The following article by Signe Whitson was recently posted on the Huffington Post. Signe Whitson is a school counselor, author, and national speaker on topics related to stopping bullying and promoting children's mental health.
8 Ways to Teach Compassion to Kids
1. Walk the Talk
Children may listen to your words, but more importantly, they learn from
observing your actions. When you have a chance to practice a random act of
compassion, do so! When you are frustrated in an interpersonal interaction,
express your displeasure in words that show respect for the dignity of the
person you are addressing. When you encounter a person who needs help, stop
what you are doing and tend to them, even (read: especially!) if it is not
particularly convenient to do so. Remember: opportunities to show compassion do
not occur by appointment. Show young people that anytime is the right time to
engage in acts of service and compassion for others.
2. Put the Child on the Receiving End of Compassion
While showing compassion to others is a top way to teach this value to a child,
allowing a young person to experience compassion first-hand is even more
impactful. When your child is hurt or sick, be sure to provide abundant TLCC
(tender, loving, compassionate care.) It may sound obvious, but tending to a
child when he is feeling down or under the weather is the best way to teach him
how to show compassion to others.
3. Talk the Talk
Most children can learn about true compassion by seeing and feeling this trait
acted out, but when parents talk explicitly about acts of compassion, they
communicate its importance as a prized family value. As you watch television or
movies with your child, be sure to point out instances where compassion was
shown -- or should have been shown! Talk about people who particularly need
compassion, such as the elderly and children living in poverty.
4. Volunteer Your Time
When children become actively involved in acts of showing compassion to others,
they learn about this value in a very deep and enduring way. Find
age-appropriate ways to introduce your child to volunteering, such as visiting
a nursing home and sharing a craft activity with a resident, serving a meal at
a homeless shelter, helping to organize a canned food drive, collecting coats
to donate to needy children, or even participating in a charity walk for a
specific cause. These activities are at once meaningful and fun, which makes
them especially effective in getting kids to routinely think compassionately
about the needs of others.
5. Care for a Pet
Bringing a pet into a family is certainly not a step to be taken lightly or
impulsively, but it is worth giving serious consideration to providing your
young person with the experience of caring for an animal, as a way to foster
compassion. Children who care for pets learn important values such as
responsibility, unconditional love, empathy, and compassion for all living
6. Read All About It
Children's books are great for providing a window into the experiences of
others. As a School Counselor, my go-to children's writer is Trudy Ludwig, the
award-winning author of such books as My Secret Bully (my all-time favorite pick
for sparking conversations with kids about bullying and relational aggression)

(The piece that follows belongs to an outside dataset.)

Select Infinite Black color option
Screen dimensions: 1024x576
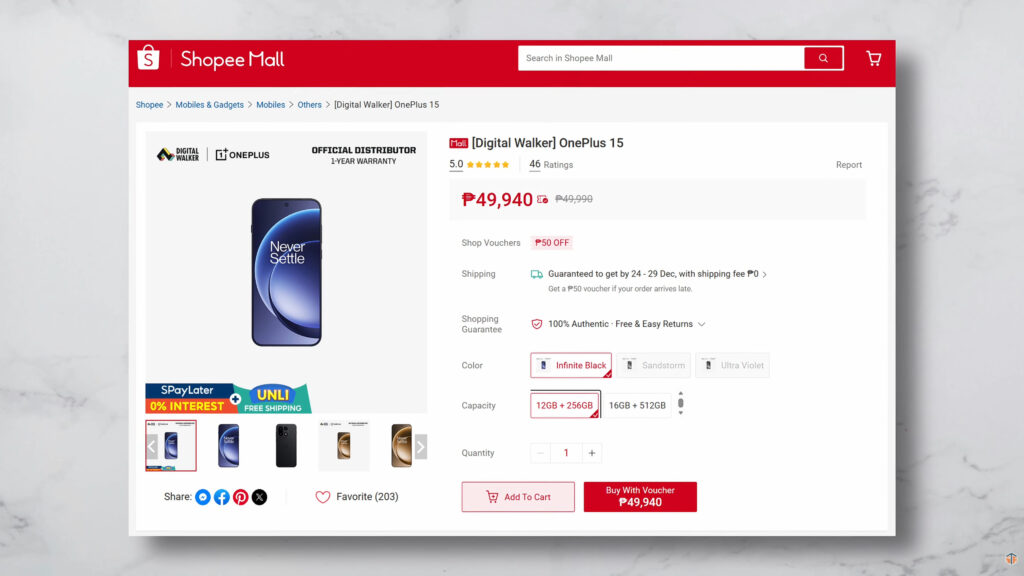(571, 365)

and The Invisible Boy, a great read for
inspiring empathy and compassion for young people who find themselves on the
periphery of school social hierarchies. For older kids, check out biographies
of famous figureheads of compassion, such as the Dalai Lama or Mother Theresa.
7. Compassion It™
In recent years, rubber wristbands have become a ubiquitous symbol of causes
and concerns. While most of the messages are positive and inspiring, I must
admit that their sheer common-ness resulted in me stopping reading the various
messages on friends' wrists. Until recently. I noticed a two-tone band that a
relative was turning over and felt compelled to ask about it. It was a Compassion It band, she explained.

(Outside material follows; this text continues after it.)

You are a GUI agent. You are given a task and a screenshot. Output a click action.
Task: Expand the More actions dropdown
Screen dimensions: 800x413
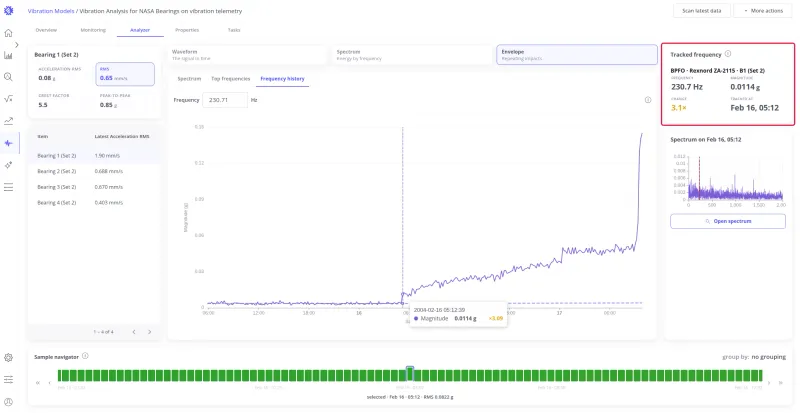click(763, 11)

Every morning, she puts the band on her wrist with its black side facing
outward, as a personal reminder to act compassionately toward someone else.

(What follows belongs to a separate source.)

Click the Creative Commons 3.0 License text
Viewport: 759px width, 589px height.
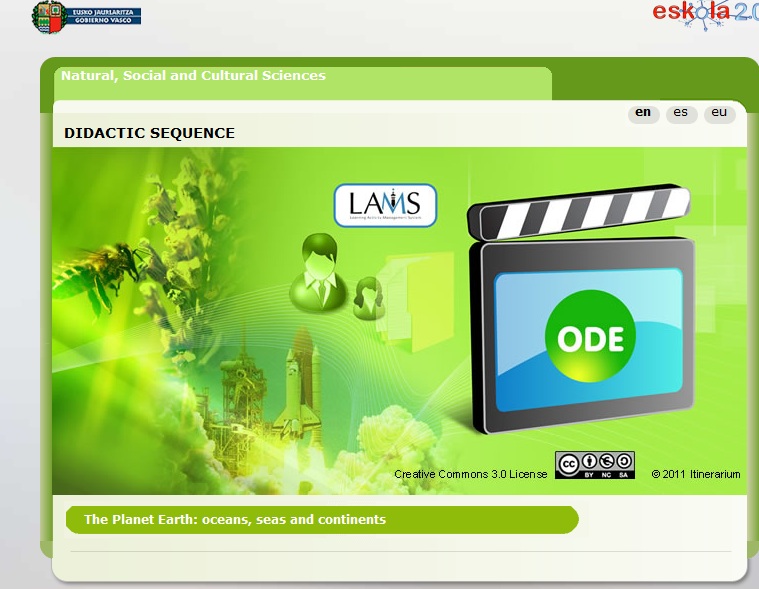(470, 474)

When such an act is committed each day, she turns the bracelet to its white
What a great idea
-- so simple, yet such a powerful reminder to prioritize kindness and make
compassion a part of her everyday routine. Needless to say, I went online and
bought a band for myself and one for each of my daughters right away. Does this
turn compassion into a chore, you may ask. Am I making kindness into a To-Do
list item for my kids, you wonder. Nope, not at all, I say with confidence.
Quite the contrary: the bands have turned compassion into an everyday topic of
conversation in our household and has effectively elevated kindness into a
priority in each of our days. Best. Bracelet. Ever.
8. Make a Wish
Acts of life-changing compassion can be only a click away. Use the internet to
introduce your child to different charitable organizations that provide
compassionate assistance to others. The Make-a-Wish Foundation provides hope,
strength, and joy to children with life-threatening medical conditions. While
for younger kids, the site may be too heart-wrenching or scary, older kids can
have a truly impactful experience of being able to provide tangible help and
joy to a peer. The experience can be life-changing for both giver and receiver.